PER LUISA PASELLO |
di Cristina Valenti
Colpisce come la scomparsa di Luisa Pasello sia stata accompagnata da segni tanto discreti e rarefatti, nel momento in cui ogni voce di commiato, immancabilmente, ricordava l’attrice come un emblema, insieme alla gemella Silvia, del teatro di ricerca degli anni Ottanta in Italia. Ma anche questo destino ultimo, di una memoria che fatica a stagliarsi nei suoi tratti individuali, appartiene a ben vedere alla storia e all’eredità di quegli anni, fatti di vicende collettive e circoscritte in orizzonti omogenei. Eppure Luisa è stata fra le interpreti più originali ed esuberanti di quella stessa generazione che ha rappresentato come un’icona, aderendovi al punto da esserne inscindibile. Fedele ai metodi di lavoro, alla disciplina e anche alla filosofia del teatro di gruppo, la sua carriera di attrice attraversa la crisi di quel modello e ne disegna le fuoriuscite possibili, all’insegna della duttilità e dell’apertura verso mondi artistici diversi.

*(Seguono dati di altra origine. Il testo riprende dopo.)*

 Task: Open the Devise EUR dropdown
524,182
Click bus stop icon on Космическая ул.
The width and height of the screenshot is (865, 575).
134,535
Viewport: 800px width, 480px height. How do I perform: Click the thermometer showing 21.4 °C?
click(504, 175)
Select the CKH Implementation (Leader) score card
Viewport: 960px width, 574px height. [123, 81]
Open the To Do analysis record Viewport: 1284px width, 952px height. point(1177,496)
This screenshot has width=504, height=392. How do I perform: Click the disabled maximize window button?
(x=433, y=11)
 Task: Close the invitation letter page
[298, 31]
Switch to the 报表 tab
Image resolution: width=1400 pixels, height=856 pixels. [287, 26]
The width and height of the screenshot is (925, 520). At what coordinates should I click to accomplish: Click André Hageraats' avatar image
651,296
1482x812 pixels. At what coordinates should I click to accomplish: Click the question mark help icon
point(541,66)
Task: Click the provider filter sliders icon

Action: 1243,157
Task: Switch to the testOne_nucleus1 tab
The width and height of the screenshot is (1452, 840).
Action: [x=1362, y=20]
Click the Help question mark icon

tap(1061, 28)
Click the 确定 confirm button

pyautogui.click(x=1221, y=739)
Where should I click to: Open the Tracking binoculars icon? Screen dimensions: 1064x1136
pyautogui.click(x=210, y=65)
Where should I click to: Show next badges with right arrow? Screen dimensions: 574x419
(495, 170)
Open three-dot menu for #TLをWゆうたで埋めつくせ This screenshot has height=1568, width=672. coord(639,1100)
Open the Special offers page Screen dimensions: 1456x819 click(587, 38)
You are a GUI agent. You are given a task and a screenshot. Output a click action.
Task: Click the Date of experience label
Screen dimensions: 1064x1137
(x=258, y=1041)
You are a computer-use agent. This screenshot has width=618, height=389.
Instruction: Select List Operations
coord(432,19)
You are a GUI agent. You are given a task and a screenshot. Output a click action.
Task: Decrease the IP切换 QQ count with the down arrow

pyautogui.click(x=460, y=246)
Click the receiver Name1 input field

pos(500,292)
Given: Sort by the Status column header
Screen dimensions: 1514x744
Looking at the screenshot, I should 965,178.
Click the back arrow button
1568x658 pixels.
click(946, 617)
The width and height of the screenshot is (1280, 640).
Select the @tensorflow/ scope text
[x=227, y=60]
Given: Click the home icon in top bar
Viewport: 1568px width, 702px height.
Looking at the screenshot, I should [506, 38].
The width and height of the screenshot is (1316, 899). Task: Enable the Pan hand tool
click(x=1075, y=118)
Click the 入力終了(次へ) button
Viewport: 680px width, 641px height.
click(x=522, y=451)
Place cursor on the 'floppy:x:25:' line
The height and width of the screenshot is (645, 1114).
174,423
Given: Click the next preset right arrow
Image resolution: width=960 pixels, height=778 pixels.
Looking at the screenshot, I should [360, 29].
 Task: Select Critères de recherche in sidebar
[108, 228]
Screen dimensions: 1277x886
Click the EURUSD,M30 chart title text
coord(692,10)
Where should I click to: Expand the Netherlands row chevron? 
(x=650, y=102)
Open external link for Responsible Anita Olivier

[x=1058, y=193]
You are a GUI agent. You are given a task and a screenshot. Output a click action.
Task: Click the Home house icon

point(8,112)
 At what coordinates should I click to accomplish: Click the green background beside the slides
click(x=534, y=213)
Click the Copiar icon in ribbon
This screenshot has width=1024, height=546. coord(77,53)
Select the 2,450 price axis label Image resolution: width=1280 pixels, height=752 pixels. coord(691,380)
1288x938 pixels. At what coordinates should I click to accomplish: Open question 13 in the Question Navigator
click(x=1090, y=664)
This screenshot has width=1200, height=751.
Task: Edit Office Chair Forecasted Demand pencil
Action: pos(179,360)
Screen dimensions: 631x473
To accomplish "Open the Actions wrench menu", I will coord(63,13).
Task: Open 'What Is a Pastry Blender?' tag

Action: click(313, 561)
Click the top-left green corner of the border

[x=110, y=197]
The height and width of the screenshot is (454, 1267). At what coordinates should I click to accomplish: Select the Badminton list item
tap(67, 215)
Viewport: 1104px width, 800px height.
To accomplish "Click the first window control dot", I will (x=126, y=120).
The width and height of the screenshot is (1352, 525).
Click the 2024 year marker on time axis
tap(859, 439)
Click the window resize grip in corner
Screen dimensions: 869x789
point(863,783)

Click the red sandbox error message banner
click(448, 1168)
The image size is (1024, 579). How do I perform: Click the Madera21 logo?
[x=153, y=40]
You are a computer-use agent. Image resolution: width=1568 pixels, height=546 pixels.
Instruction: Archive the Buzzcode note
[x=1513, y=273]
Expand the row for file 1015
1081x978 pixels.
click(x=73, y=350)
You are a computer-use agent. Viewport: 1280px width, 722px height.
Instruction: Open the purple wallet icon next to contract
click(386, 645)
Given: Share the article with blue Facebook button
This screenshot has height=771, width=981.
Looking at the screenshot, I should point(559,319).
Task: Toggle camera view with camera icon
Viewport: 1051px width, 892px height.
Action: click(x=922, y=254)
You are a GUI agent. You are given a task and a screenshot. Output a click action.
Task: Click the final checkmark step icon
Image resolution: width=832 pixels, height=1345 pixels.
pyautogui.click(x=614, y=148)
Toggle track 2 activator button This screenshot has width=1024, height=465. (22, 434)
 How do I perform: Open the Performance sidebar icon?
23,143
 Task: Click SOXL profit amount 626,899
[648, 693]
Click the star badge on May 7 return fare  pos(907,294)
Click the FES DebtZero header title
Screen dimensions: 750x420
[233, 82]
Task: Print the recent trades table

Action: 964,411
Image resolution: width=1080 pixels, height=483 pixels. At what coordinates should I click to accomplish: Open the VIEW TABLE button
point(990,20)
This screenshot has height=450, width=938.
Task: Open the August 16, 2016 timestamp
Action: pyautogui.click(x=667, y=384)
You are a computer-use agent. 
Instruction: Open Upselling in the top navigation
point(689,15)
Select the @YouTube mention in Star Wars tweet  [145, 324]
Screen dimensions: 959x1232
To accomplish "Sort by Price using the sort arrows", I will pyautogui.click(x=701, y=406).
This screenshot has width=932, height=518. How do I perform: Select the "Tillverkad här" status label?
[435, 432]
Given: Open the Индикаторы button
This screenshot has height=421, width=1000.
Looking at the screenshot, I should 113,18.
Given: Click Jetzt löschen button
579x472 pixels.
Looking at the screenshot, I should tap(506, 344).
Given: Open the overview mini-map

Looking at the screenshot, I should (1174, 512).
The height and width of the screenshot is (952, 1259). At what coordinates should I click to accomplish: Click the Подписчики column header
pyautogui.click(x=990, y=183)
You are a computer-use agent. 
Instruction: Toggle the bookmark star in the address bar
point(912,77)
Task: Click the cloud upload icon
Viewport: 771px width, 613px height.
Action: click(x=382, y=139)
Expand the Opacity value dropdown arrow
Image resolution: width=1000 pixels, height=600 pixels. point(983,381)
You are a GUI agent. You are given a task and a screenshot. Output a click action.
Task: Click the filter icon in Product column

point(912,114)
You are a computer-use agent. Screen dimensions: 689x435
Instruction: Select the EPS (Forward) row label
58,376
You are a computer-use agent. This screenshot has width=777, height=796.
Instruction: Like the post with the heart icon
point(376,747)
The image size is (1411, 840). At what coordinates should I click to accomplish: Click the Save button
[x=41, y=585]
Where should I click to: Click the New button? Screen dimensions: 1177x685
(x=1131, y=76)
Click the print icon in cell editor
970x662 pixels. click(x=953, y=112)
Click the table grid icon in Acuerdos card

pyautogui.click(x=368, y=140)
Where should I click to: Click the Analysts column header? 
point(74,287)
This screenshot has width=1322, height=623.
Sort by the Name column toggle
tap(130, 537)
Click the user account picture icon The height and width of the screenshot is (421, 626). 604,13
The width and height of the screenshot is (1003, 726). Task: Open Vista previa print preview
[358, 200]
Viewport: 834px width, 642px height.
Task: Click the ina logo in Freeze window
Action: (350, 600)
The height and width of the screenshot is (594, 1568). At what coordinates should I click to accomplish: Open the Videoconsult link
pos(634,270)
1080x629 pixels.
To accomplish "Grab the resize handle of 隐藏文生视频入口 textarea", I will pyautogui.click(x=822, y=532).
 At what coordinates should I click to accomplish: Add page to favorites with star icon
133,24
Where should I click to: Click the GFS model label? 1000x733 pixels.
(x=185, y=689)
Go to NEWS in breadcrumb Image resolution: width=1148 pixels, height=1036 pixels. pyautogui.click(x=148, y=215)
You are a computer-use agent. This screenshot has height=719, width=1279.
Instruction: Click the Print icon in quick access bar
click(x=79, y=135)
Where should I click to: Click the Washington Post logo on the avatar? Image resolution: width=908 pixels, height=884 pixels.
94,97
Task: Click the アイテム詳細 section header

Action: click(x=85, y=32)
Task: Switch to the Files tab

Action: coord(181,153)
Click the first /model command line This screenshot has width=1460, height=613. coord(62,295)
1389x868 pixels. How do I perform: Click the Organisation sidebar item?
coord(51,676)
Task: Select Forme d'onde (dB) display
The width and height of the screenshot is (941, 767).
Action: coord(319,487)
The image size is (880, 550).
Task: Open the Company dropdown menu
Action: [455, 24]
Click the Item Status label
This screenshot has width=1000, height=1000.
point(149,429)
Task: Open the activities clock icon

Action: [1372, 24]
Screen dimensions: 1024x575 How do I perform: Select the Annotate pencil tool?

A da Agata - ph. Maurizio Buscarino (da web)
La padronanza di strumenti differenti è stata d’altro canto il tratto fondante della sua formazione. Dopo essersi diplomata all’Accademia di Belle Arti di Bologna nel 1981, ha studiato canto al Conservatorio Frescobaldi di Ferrara con la professoressa Clara Ziegler per approdare nel 1982 al Centro per la sperimentazione e la ricerca teatrale di Pontedera (con il quale la sorella Silvia già collaborava), dove si è inserita nel progetto biennale “L’eresia del teatro: Stanislavskij”, diretto da Dario Marconcini e Paolo Pierazzini, affiancando gli otto partecipanti effettivi con il compito di cucinare e di aiutare nelle esercitazioni sul canto. In seguito avrebbe ricordato il Progetto Stanislavskij come “un tempo d’oro, senza l’incubo dello spettacolo”, dove il training scopriva vie e motivazioni personali per ciascuno. La scelta dei pedagoghi, Jerzy Stuhr, Marisa Fabbri, Ryszard Cieslak, Ingemar Lindh, rifletteva l’impostazione del progetto, che intendeva coniugare tradizione e ricerca, con l’obiettivo di dotare gli attori di formazione “terzoteatrale” di strumenti completi, colmando in particolare la lacuna sempre più avvertita che riguardava l’uso della parola. Niente di scontato in tutto questo. Un percorso tutt’altro che facile, giocato sulla sottile linea di frizione fra appartenenza e autonomia, fedeltà e irrequietezza. Lo racconta molto bene Mirella Schino nel libro che ripercorre i primi vent’anni del Centro di Pontedera (attuale Fondazione Pontedera Teatro). Gli anni Ottanta si erano aperti nel segno di “un mutamento interno e esterno” per i membri del Centro, “tra fedeltà al passato e perdita di fede. Tra desiderio di essere diversi e desiderio che esista ancora una comunità con gli altri gruppi, potente e chiusa come un’onda d’urto”.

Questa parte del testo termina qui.